No dia 10 de fevereiro, dois alunos de 13 anos da Escola Estadual Professor Luiz Rivelli, localizada no bairro Vila Marlene, em Jundiaí, foram hospitalizados após ingerirem um medicamento que havia sido repassado por uma colega. O episódio ocorreu durante o expediente escolar, quando os estudantes começaram a apresentar efeitos colaterais decorrentes da automedicação.
Ação Imediata da Escola e da Seduc
A Secretaria de Educação do Estado de São Paulo (Seduc) informou que a direção da escola atuou prontamente ao identificar o problema. Os pais e responsáveis foram imediatamente convocados e os alunos foram encaminhados para atendimento médico. Felizmente, ambos já se recuperaram e retornaram às atividades acadêmicas, demonstrando a eficácia das medidas emergenciais adotadas.
Perigos da Automedicação entre Adolescentes
O caso ressalta os riscos significativos associados à automedicação, prática que pode ser comum entre jovens, muitas vezes influenciados por familiares ou pela facilidade de acesso aos medicamentos. Entre os principais perigos, destacam-se:
- Intoxicação: O uso de doses inadequadas pode resultar em reações adversas graves.
- Interações medicamentosas: A combinação involuntária de substâncias pode potencializar efeitos nocivos.
- Mascaramento de doenças: O alívio temporário dos sintomas pode ocultar diagnósticos importantes.
- Reações alérgicas: Medicamentos usados sem orientação podem desencadear alergias inesperadas.
- Dependência: Alguns fármacos possuem potencial de causar dependência quando utilizados de forma indiscriminada.
Medidas Preventivas e Educativas
Após o incidente, os alunos afetados estão sendo acompanhados pelo programa “Psicólogos das Escolas” e receberam orientações sobre os riscos da automedicação por meio do Programa de Melhoria da Convivência e Proteção Escolar (Conviva). A escola reforça a importância das ações educativas para conscientizar os estudantes sobre o uso responsável de medicamentos e os perigos do compartilhamento de remédios entre colegas.

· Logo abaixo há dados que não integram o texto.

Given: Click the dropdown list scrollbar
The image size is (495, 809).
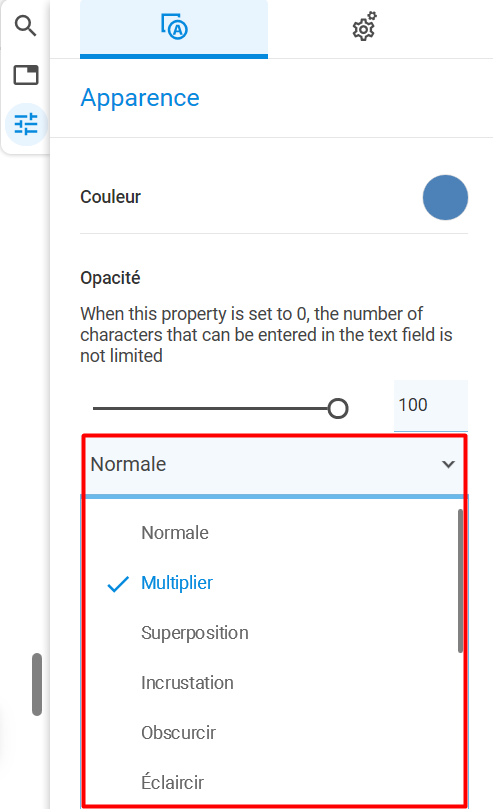Looking at the screenshot, I should pyautogui.click(x=460, y=581).
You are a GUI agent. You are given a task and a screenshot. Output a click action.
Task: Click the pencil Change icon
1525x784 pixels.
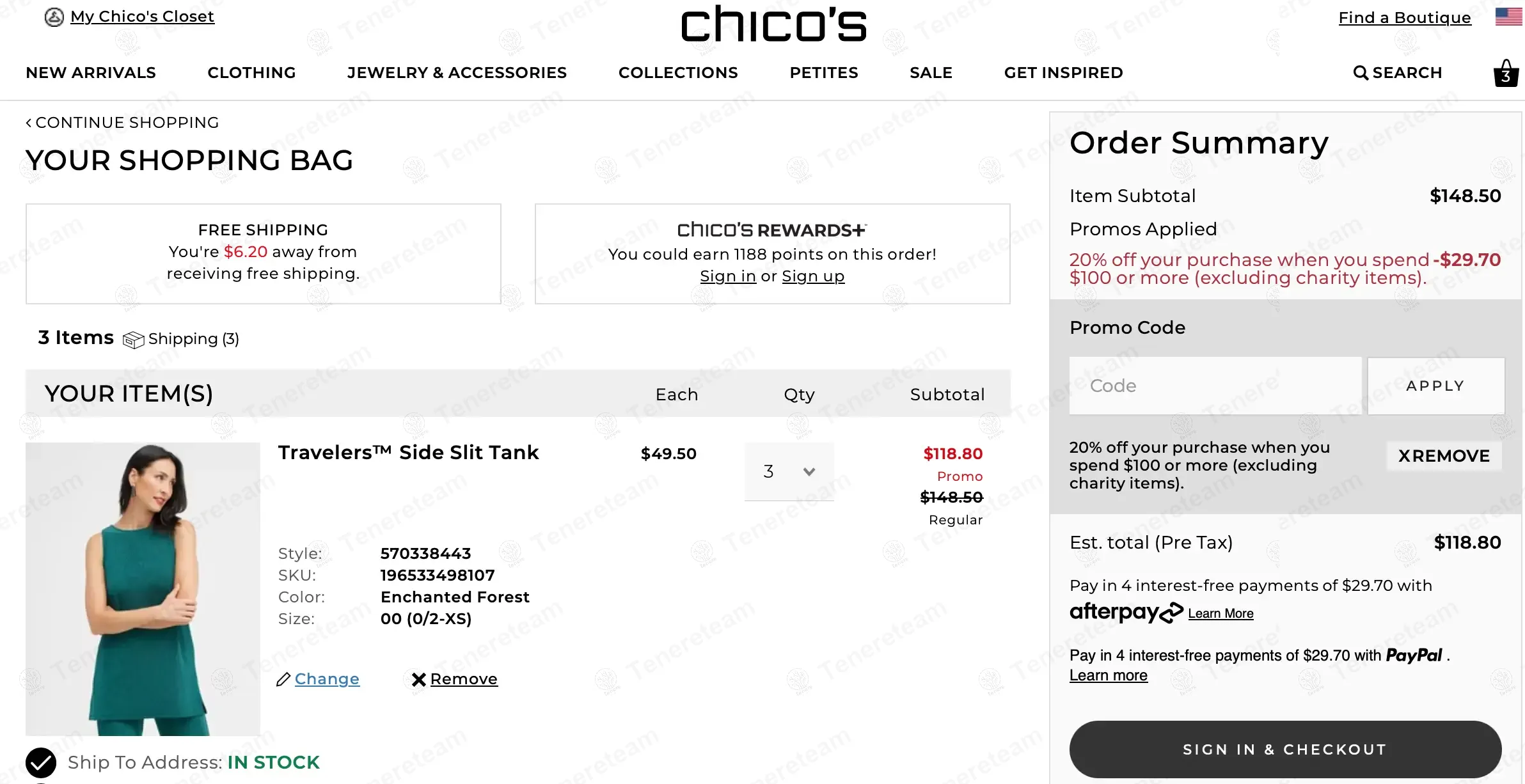point(283,679)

Importância do Diálogo e da Prevenção
É fundamental que pais, educadores e profissionais de saúde mantenham um diálogo aberto com os adolescentes para discutir os riscos da automedicação e a importância de buscar orientação médica adequada. Essa prática pode prevenir incidentes semelhantes e contribuir para a saúde e segurança dos jovens.